Flora shrugged. ‘I didn’t write down the dates, that’s not in my job description.’ Flora took another cookie and settled back in her chair. ‘But I saw her at the door by the kitchen a few times.’

‘The kitchen? What was she doing there?’ I’d never seen Stella anywhere near the guesthouse and, given that we aren’t exactly best friends, I doubted Stella would be popping over to pay a social visit.

Flora crunched on her cookie and looked up at us innocently. ‘I assumed she came here to flirt with Mike.’

All heads swiveled in Mike’s direction. Oh, that’s right, he’d taken Stella to the prom instead of me. Sure, we’d just been kids and that was all water under the bridge now, but it spoke volumes as to his character.

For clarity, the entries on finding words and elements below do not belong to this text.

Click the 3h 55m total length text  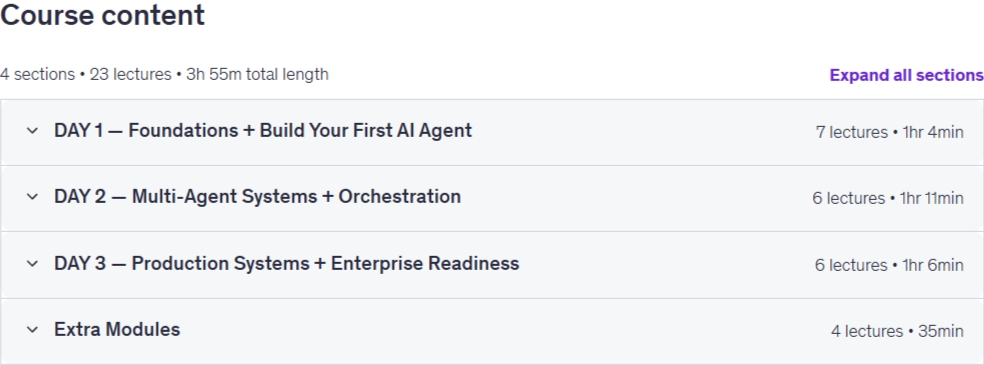pos(257,74)
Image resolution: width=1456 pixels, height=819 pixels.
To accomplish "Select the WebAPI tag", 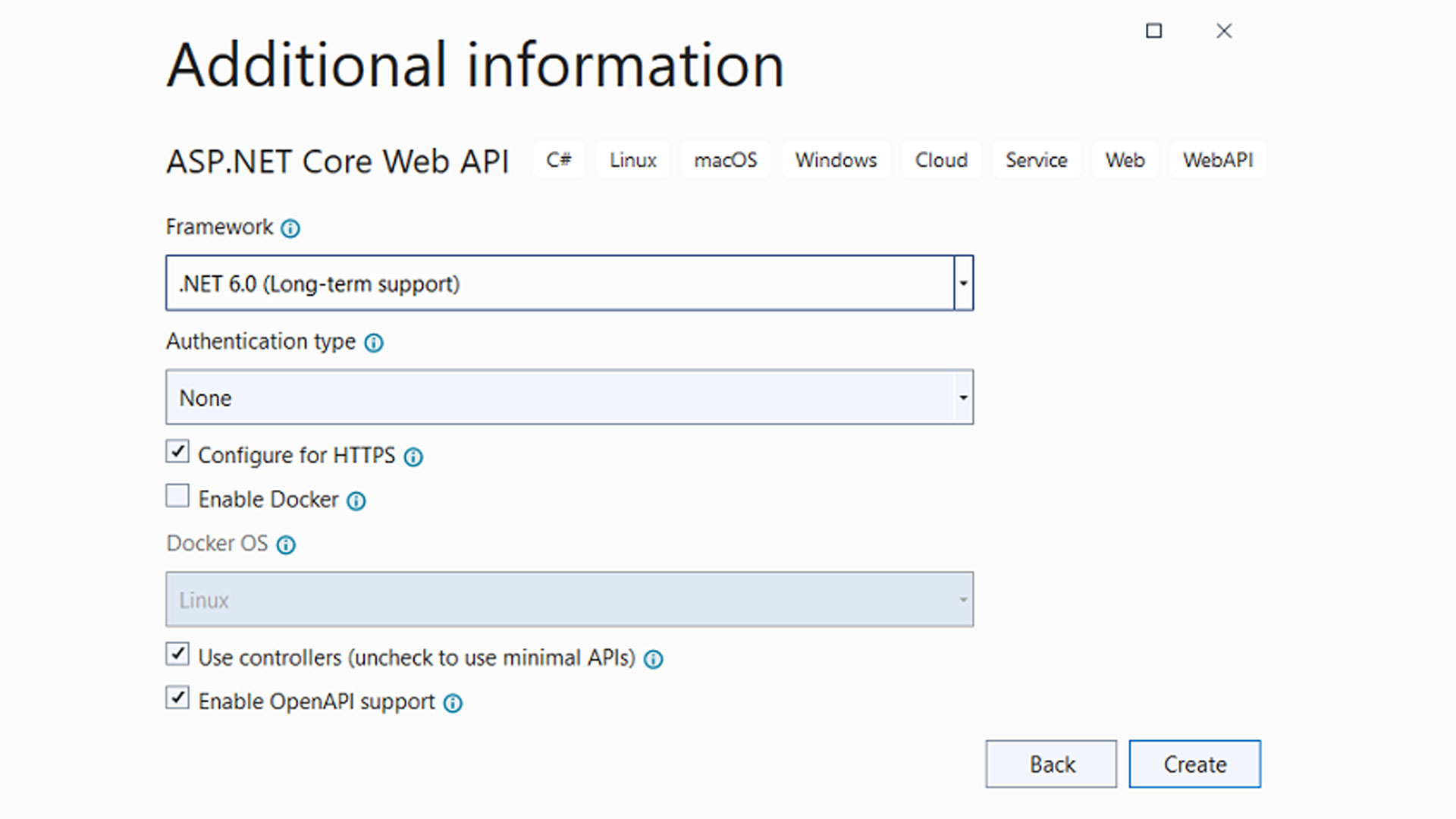I will coord(1217,160).
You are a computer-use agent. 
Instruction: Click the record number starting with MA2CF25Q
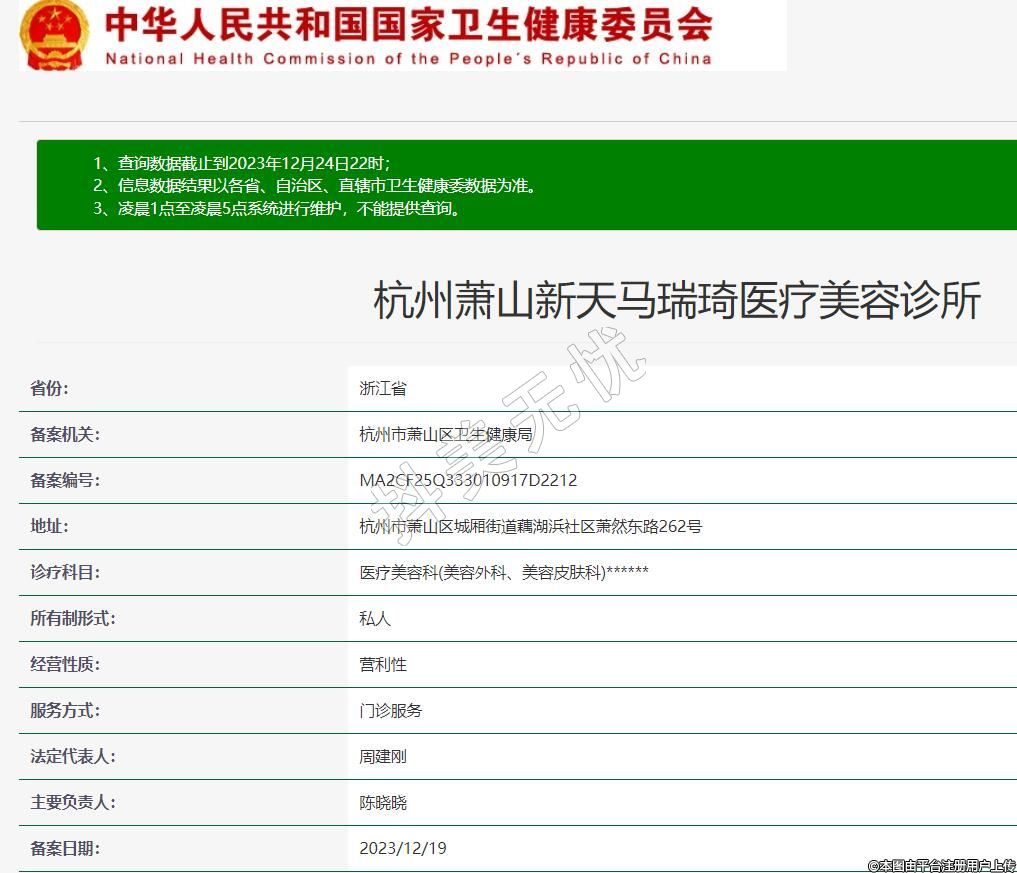tap(468, 481)
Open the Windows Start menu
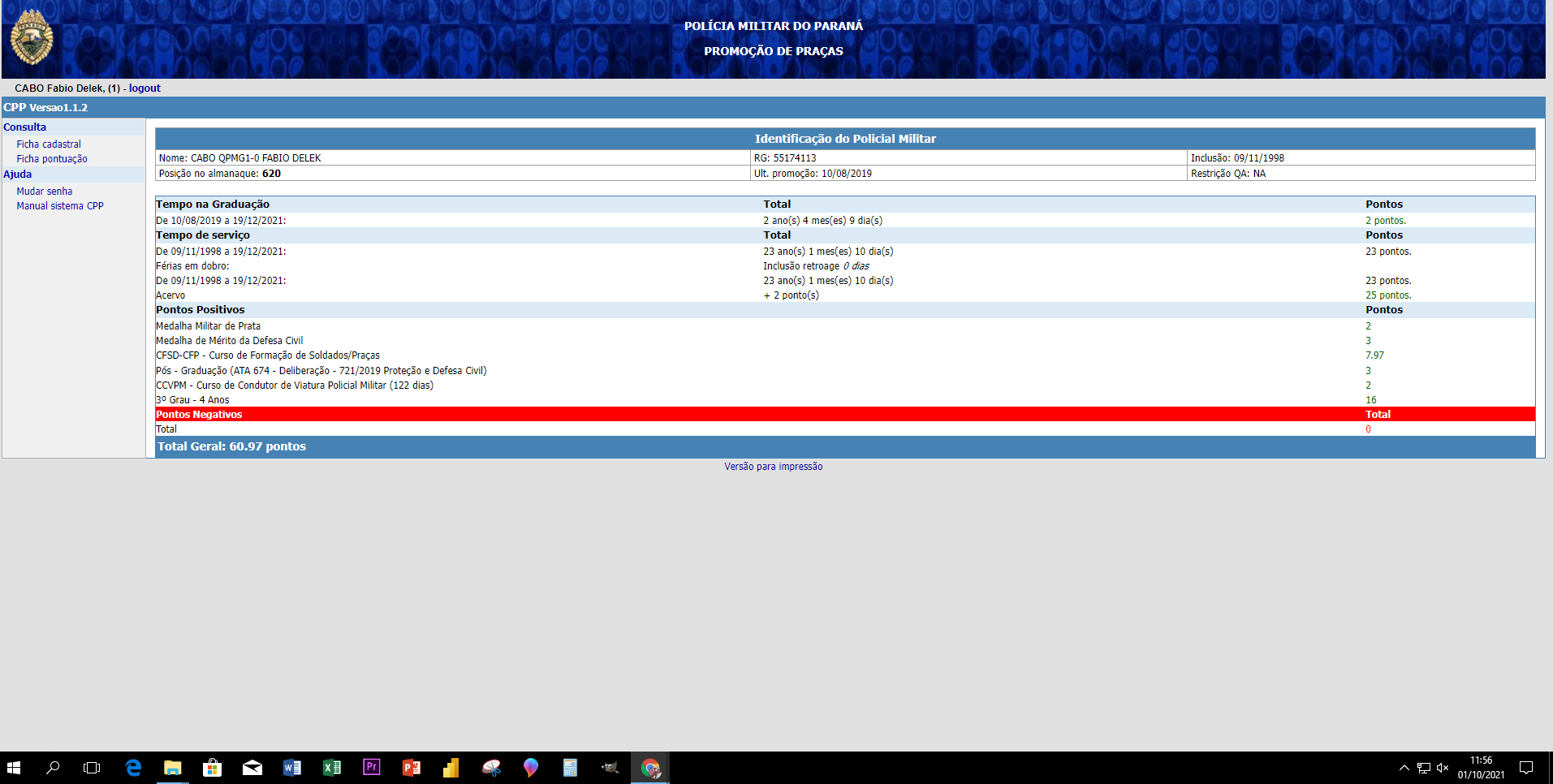The image size is (1553, 784). [14, 768]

Mike held his hands up in a placating gesture. ‘She doesn’t come here to see me. But I have seen her in the kitchen a few times. I thought she was coming to see Josie.’

I shook my head. ‘She’s not coming here to see me. In fact, I had no idea she was anywhere near here. Did you talk to her Flora?’

Flora shook her head. ‘None of my business what you people get up to. I see someone in the kitchen, I figure they have a reason to be there. I don’t ask questions.’

‘That’s odd, what do you think she was doing here?’ Mom asked.

Millie’s eyes sparkled with excitement. She leaned forward. ‘Maybe she was casing the joint. Maybe she figured she could kill two birds with one stone. Get rid of the food critic that was going to give her a bad review and make it look like the guesthouse was unsafe, potentially getting it closed down, or Josie arrested for murder, and thus driving more business to her inn.’

Eight

I wasn’t going to sit around and wait for the police to accuse me again, so at five o’clock I headed across the field and down the hill to the Smugglers Bay Inn, hoping to catch Stella in the kitchen. I knew she served dinner at 5:30 so I figured she’d be in. It wasn’t a social call. I wanted to see why she’d been hanging around the guesthouse and, most importantly, I wanted to see if she wore clogs.

I found her outside setting up the tables for dinner and waving her arms to shoo away the seagulls who circled around the deck. The deck overlooked the cove, and the subtle sound of the waves and scent of the ocean would have made for great dining ambiance if it weren’t for the screeching.

‘Shoo, shoo. Get out of here!’ Stella flapped a white cleaning rag at the gulls. Two of them flew away, but one stood its ground on the post of the railing until Stella lurched toward it. She turned to glare at me as I approached.

I glanced at her feet. Darn it! She wasn’t wearing clogs, she was wearing white tennis shoes. But that didn’t mean anything. She could still be the killer. Maybe she had a pair tucked away in her closet, complete with telltale scraps of mulch stuck in the treads and splatters of blood on the top.

‘Well if it isn’t Josie Waters. I heard there was an incident at your guesthouse. Hope that hasn’t put off the tourists.’ Stella’s tone indicated that she did indeed hope that very thing.

A gull swooped overhead. Splat!

A white and orange plop of seagull poop landed on the railing between us.

Stella raised her fists to the gull. ‘You get out of here!’ She raced over to the post and wiped it clean with a napkin.

Good to know that she was just as subtle and lady-like as ever. And out here in the afternoon sunlight I could see that she wore just as much makeup too. A suffocating cloud of flowery perfume wafted over and I tried not to gag. She’d put the perfume on heavy in high school too. There was one difference though – her hair hadn’t been that bleachy shade of blonde back then. What in the world did Mike see in her?